To make your child more resilient, you need to let her fail. Failure is an important experience from which we learn for the future.
In recent years, there has been a concerted effort to protect children from failure in order to safeguard their fragile self-esteem. This seems logical – failure is unpleasant. It tends to make you look bad, you have negative feelings of disappointment and frustration, and you often have to start again.
While this is logical, failure actually has the opposite effect.
The problem is, in our efforts to protect children, we take valuable opportunities for learning away from them. Failure provides benefits that cannot be gained any other way. Failure is a gift disguised as a bad experience. Failure is not the absence of success, but the experience of failure on the way to success.
When we fail, we experience negative emotions such as disappointment or frustration.

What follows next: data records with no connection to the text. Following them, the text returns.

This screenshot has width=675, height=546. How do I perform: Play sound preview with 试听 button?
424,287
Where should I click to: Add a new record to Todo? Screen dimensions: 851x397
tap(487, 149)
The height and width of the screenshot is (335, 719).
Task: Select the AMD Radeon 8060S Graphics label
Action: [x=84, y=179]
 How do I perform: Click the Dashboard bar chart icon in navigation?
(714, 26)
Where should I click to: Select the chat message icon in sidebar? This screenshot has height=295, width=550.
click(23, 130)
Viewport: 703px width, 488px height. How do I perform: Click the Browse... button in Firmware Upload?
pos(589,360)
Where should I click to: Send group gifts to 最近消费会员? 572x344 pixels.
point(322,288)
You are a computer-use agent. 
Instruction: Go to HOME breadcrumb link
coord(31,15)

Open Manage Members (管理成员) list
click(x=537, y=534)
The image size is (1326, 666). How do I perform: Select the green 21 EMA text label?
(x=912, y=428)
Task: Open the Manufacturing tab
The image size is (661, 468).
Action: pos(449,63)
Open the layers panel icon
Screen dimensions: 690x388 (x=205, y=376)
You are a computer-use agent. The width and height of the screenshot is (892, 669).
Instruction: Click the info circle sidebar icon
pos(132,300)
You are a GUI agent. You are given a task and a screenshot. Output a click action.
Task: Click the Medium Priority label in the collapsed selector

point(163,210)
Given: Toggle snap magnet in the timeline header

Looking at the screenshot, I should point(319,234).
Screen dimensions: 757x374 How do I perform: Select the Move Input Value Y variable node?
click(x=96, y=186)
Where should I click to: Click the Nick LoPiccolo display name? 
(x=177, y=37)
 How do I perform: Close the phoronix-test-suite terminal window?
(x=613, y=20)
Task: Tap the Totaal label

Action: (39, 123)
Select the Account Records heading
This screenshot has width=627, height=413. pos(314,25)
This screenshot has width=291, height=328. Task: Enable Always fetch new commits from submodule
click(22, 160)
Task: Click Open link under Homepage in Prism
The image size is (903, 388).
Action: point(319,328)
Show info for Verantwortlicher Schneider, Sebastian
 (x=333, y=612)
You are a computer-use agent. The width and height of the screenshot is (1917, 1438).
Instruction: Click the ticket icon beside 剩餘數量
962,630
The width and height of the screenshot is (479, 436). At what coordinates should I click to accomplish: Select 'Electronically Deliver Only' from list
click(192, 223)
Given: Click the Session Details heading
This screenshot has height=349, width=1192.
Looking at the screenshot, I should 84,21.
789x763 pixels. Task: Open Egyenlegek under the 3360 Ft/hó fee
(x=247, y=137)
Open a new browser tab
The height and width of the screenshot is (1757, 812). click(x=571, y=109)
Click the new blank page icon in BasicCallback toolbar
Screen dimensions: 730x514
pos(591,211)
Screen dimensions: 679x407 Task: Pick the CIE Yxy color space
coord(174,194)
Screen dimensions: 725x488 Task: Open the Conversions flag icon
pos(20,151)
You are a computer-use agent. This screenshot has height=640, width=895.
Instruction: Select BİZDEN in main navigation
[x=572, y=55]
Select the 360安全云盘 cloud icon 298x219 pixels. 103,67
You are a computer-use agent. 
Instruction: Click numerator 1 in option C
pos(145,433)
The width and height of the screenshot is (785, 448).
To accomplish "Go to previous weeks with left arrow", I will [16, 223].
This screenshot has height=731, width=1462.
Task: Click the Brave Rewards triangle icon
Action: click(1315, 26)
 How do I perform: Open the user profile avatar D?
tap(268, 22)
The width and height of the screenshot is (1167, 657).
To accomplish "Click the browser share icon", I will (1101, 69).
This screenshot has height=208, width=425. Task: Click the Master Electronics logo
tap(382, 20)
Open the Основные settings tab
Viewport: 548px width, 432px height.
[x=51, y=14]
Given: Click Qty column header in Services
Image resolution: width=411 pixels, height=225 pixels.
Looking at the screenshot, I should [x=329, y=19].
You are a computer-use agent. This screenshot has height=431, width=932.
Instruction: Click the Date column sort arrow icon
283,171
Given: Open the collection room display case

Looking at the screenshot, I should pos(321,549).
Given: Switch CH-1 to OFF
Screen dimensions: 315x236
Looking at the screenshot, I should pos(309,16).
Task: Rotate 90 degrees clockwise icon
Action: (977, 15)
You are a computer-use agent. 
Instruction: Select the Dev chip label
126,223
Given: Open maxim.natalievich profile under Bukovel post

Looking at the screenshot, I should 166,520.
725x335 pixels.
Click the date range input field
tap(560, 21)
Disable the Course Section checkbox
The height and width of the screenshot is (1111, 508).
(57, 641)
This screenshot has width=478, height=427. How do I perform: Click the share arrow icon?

When children are protected from these feelings they can believe they are powerless and have no control over things.
So, the answer is not to avoid failure, but to learn how to cope with small failures. Protecting children from these events is more likely to increase their vulnerability and weaknesses than to promote resilience. When adults remove failure so children do not have to experience it, they become more vulnerable to future experiences of failure.
One of the greatest gifts failure brings is we learn natural consequences to our decisions. It’s a very simple concept developed by early behaviourists: “when I do X, Y happens” or “If I don’t study, I will fail.”
Allowing children to experience these outcomes teaches them the power of their decisions.
When parents and teachers derail this process by protecting children from failure, they also stand in the way of natural consequences. Studies show children who are protected from failure are more depressed and less satisfied with life in adulthood.
Mistakes are the essence of learning. As we have new experiences and develop competence, it’s inevitable we make mistakes. If failure is held as a sign of incompetence and something that should be avoided (rather than a normal thing), children will start to avoid the challenges necessary for learning.
Failure is only a gift if students see it as an opportunity rather than a threat. This depends on their mindset. Parents must help them to set their mind that it’s okay to fail as long as there’s an effort to overcome failure in the future.